Via NY Transfer News Collective * All the News that Doesn't Fit

From: guate@uvalle.edu.gt
Date: Wed, 27 Mar 1996 22:39:33 -0600 (GMT-0600)

Truce Provokes Mixed Reactions

Cerigua Weekly Briefs, No.13, 27 March 1996

Guatemala City, March 27. The halt to offensive military operations announced last week by the Guatemalan National Revolutionary Unity (URNG) and the government engendered great optimism. But there is also concern about its limitations.

The March 20 announcement sparked talk about a final end to the war. Foreign Minister Eduardo Stein said a final peace accord could be signed with the URNG by September 15. And URNG Commander Pablo Monsanto described this goal as "admirable and attainable," if and when the parties commit themselves to working seriously.

Calls from various sectors to complement the rebel initiative by demobilizing the Civil Defense Patrols (PACs) prompted Defense Minister Gen. Julio Balconi to announce that by the end of April Army High Command will consider demobilizing the paramilitary patrols.

PACs were formed in 1981 during the government of dictator Gen. Efrain Rios Montt to act as informers and enforcers for the military in the countryside. Described as voluntary, in fact many campesinos were forced to join the patrols and have suffered harassment if they refuse or resign. PACs have also been accused of numerous human rights violations.

But actions by the URNG since the announcement have led to confusion about what the "suspension of military offensive actions" really means. On March 25, armed rebels took over a small town in Escuintla province, held a short meeting to explain the progress of the peace talks, and left. And Monsanto announced March 24 that the URNG will continue to collect war taxes. He said the tax it is not included in the military actions the URNG pledged to suspend.

URNG Commander Rolando Morn said the suspension of military offensives should not be confused with a truce or cease-fire, but that it is a step to accelerate the peace negotiations.
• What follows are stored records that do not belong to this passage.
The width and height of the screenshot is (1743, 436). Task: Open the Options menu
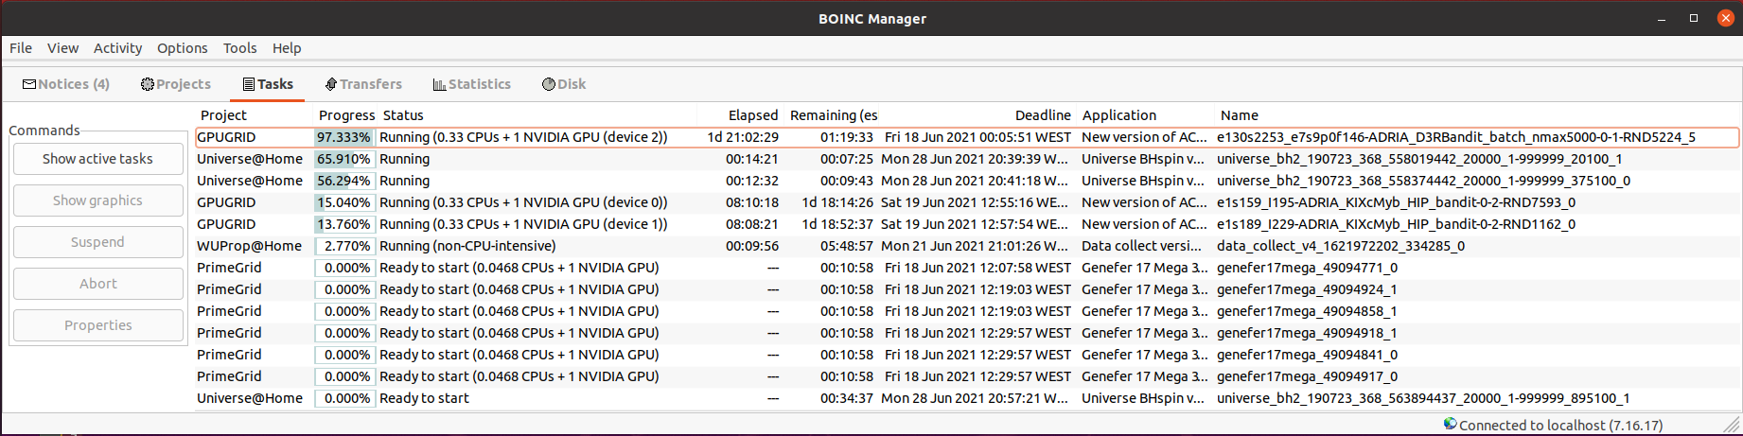[x=182, y=48]
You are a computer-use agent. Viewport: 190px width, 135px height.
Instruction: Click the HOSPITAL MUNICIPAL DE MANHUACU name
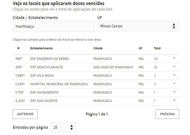click(x=59, y=84)
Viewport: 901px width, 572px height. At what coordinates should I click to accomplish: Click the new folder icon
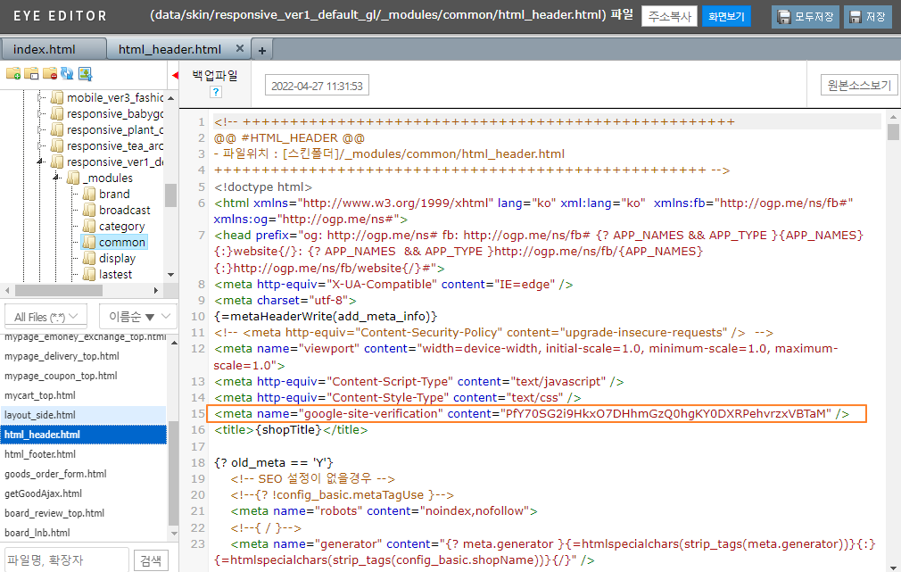[13, 73]
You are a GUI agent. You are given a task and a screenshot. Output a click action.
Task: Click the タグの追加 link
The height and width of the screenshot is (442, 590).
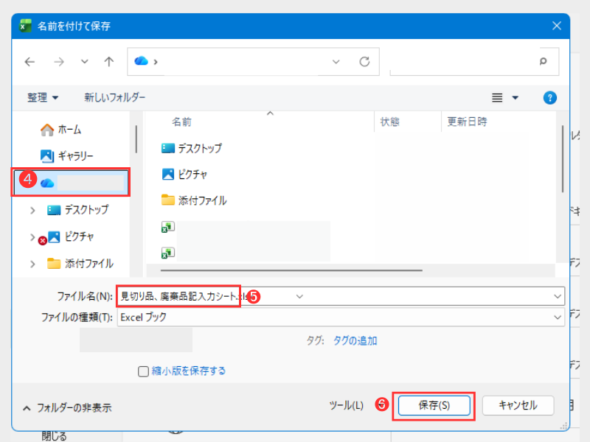(x=355, y=340)
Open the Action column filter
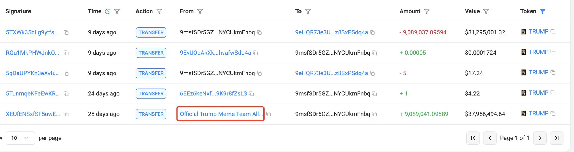 coord(159,11)
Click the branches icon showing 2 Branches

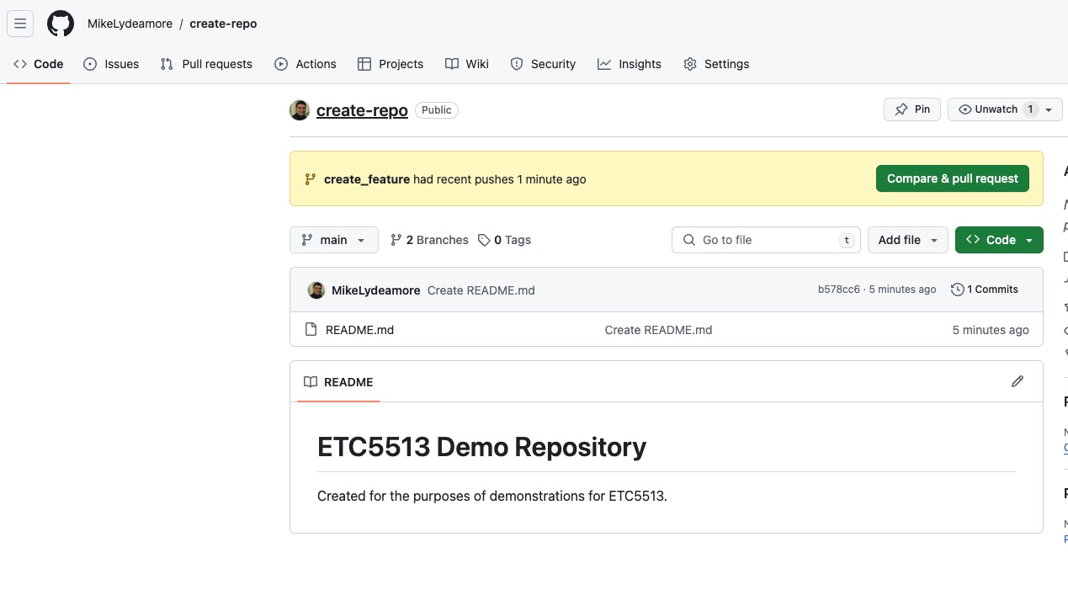[x=396, y=240]
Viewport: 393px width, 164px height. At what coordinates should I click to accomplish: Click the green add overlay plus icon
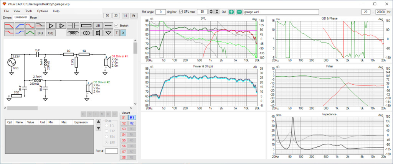pos(231,12)
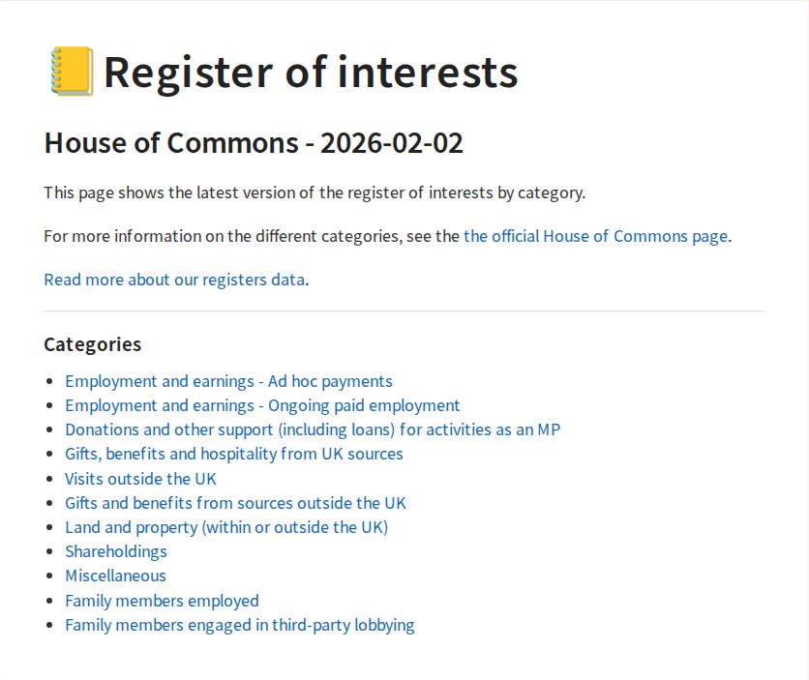Click the yellow ledger notebook icon
The height and width of the screenshot is (680, 809).
pos(71,73)
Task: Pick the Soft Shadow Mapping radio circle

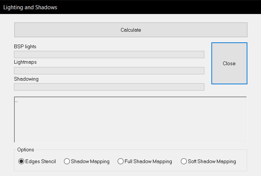Action: (183, 161)
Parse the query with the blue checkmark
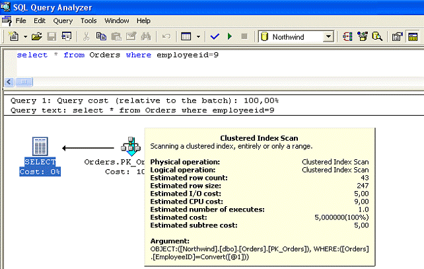Viewport: 424px width, 269px height. click(x=215, y=37)
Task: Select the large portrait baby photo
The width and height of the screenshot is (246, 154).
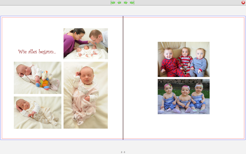Action: point(85,95)
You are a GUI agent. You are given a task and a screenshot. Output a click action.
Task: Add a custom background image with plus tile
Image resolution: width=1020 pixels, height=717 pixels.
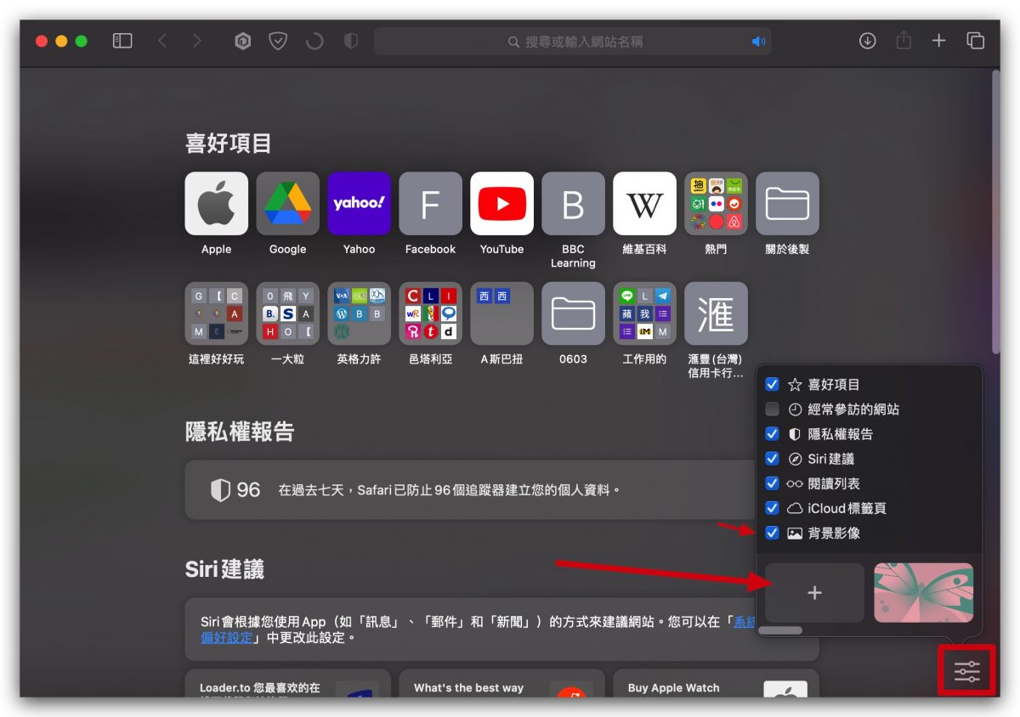pos(814,593)
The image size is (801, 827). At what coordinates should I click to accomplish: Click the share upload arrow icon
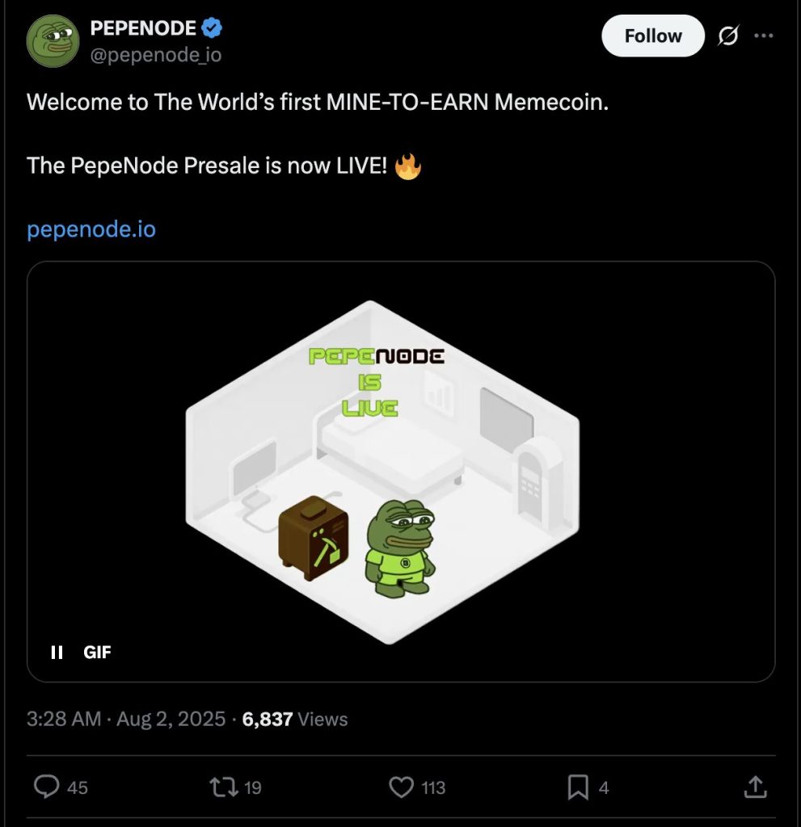pos(753,787)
Army spokesperson Col. Guillermo Caal Dvila told the daily Grfico that in his view the truce should include all URNG actions. But, he said, the government peace commission COPAZ should be the entity to discuss with the URNG what the truce entails.

The rebel announcement that war taxes will continue has drawn criticism from all sides. Human Rights Ombudsman Jorge Mario Garcia Laguardia said the tax, collected mostly from large plantation owners, violates international humanitarian law because it endangers civilian lives. Humberto Preti Jorquin, president of the Chamber of Agricultural, Commercial, Industrial and Financial Associations (CACIF) called on the government to prohibit the URNG from using the taxes to fund its political work.

The National Indigenous and Campesino Coalition (CONIC) stated March 22 that it shares the general satisfaction with the limited cease-fire, but warned that it "could be used as a topic to distract international attention from Guatemala while the repression against the Mayan people and campesinos by state 'security' forces increases." The group also noted that end of offensive actions "could be taken advantage of by the government and landowners to strengthen their interests."

And an editorial in the daily la Republica stated, "The great joy over the cease-fire... means nothing if criminal wantonness in the streets is unstoppable."